La definizione di strappo, nelle parole del suo ideatore Gaetano Cappa è la seguente: "Scheggia radiofonica di parole e musica; struttura modulare in cui l’elemento narrativo viene risolto dalle didascalie. In poche parole vengono descritti il luogo e il tempo dell’azione. Tutto quello che segue è storia, suggestione, microavventura, sorpresa.
L’elemento musicale è dominante, frutto di un lavoro di ricerca, campionamento e remixaggio. La densità degli Strappi (piani di lettura differenti del testo, ricchezza della colonna sonora) ne giustifica una programmazione reiterata."
La "programmazione reiterata" è tutt’ora in corso: molti Strappi sono ormai dei classici del suono Barlumen, e ogni nuovo progetto radiofonico Barlumen attinge regolarmente al patrimonio esistente, ritoccandolo e aggiornandolo se necessario.

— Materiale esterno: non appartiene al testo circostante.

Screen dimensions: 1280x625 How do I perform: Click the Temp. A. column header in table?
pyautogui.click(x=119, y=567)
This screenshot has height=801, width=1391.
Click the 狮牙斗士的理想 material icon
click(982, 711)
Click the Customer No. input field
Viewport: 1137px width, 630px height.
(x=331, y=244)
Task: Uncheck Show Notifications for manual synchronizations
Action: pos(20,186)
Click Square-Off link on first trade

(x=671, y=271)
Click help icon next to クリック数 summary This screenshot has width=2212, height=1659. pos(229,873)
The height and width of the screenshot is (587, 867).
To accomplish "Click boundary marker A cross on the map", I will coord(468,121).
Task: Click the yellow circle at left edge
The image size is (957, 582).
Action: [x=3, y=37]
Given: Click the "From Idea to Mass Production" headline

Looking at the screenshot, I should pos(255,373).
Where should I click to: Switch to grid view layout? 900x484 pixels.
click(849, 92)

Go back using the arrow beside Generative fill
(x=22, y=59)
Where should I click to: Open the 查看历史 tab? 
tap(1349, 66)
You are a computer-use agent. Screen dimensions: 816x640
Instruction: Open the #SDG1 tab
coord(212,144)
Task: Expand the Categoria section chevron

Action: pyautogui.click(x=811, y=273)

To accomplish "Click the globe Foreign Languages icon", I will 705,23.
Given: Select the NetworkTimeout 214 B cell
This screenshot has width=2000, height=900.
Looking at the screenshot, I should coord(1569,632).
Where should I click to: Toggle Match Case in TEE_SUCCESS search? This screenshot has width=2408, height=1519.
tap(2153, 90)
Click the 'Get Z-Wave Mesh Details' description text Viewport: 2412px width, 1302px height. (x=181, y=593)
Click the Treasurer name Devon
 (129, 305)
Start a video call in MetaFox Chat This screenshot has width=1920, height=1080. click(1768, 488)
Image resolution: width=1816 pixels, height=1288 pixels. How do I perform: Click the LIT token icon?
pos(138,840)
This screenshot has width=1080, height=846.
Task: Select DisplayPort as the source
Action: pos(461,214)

In poche parole, visti nella loro cruda essenza, gli strappi sono dialoghi: nascono come tali e tali restano sebbene negli anni, grazie al mestiere e ai progressi tecnologici nel campo del montaggio sonoro, si siano arricchiti di una complessità e densità sonora (verticale) inizialmente solo accennata.
Gli "Strappi" sono andati in onda originariamente nel 1996 su RadioUno. Nel corso degli anni sono stati riproposti sempre in chiave differente e aggiornata su tutte le reti di RadioRai.